Ces questions m’ont amenée, sans que je m’en aperçoive d’abord, vers une réflexion profonde et personnelle de ce qu’est l’immortalité, et c’est ce qui donne, selon moi, toute sa valeur au Projet Éternité. Certes, la qualité de l’écriture de Beauchemin et l’intrigue plutôt simple sont des aspects importants de ce livre, mais, à mon avis, les meilleures œuvres littéraires doivent aussi être capables de faire passer un message pertinent à ses lecteurs, de leur offrir des pistes afin d’ajouter du sens à la vie. Nos connaissances personnelles se confinent normalement à nos propres expériences de la vie et à nos relations avec les gens. On tente parfois de marcher hors des sentiers battus, d’adopter de nouvelles perspectives, mais il n’est pas facile de le faire sans être guidé. Dans Le projet Éternité, Beauchemin a su créer un parcours qui, même s’il nous emporte dans un futur à explorer, demeure attaché à notre réalité actuelle. De son œuvre jaillissent des questions puissantes qui offrent différentes perspectives sur un thème fondateur.

 

En somme, la lecture du Projet Éternité de Jean-François Beauchemin paraît un peu fade au début, mais tout s’améliore de façon exponentielle lorsqu’on approche le cœur du roman. Je ne le conseillerais donc pas à ceux qui recherchent une lecture relaxante, quoiqu’il m’ait permis d’atteindre une tranquillité méditative assez profonde. Je ne le suggérerais pas non plus aux amateurs de romans d’aventures ; ce n’est pas qu’il n’y a pas d’action dans Le projet Éternité, mais ça n’éclate pas de partout non plus. Cette lecture s’adresse donc à un lectorat mature, qui saurait apprécier les questions profondes que ce livre pose. Bref, je dirais que c’est un texte philosophique intégré à un récit fluide et réaliste. Selon moi, ce roman a le pouvoir de pousser ses lecteurs à la réflexion et de leur offrir un moment afin de songer au sens de la vie – de leur vie.

 


 

Yu est une étudiante en sciences qui aime les chiffres, l’exactitude et les faits fondés, mais elle aime aussi rêver de temps en temps et enrichir son univers grâce à ce que peuvent offrir les mondes des histoires qu’elle fréquente depuis qu’elle est toute petite.
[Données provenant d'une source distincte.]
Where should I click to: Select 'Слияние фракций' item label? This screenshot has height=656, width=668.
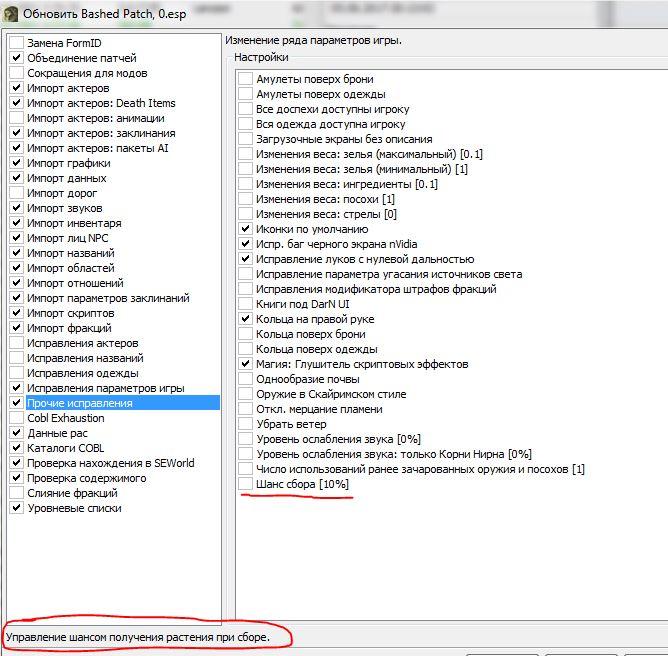[72, 493]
La lecture lui permet d’entrer dans ces mondes par les portes que créent les mots des auteurs, auxquels elle ajoute une pincée de sa propre imagination. Ce pouvoir des mots a fait de Yu une amoureuse des livres : rien ne l’ennuie, même pas les lectures obligatoires pour lesquelles elle arrive toujours à trouver des aspects positifs. Cependant, de plus en plus, c’est la science-fiction qui l’attire, dans laquelle elle se retrouve, parmi les termes scientifiques que le genre emploie et qui portent sur la technologie et sur l’humanité. Elle ne voit pas de contradictions entre les sciences et la littérature ; ainsi, dès le commencement, elle a rejoint les Horizons imaginaires sans hésiter.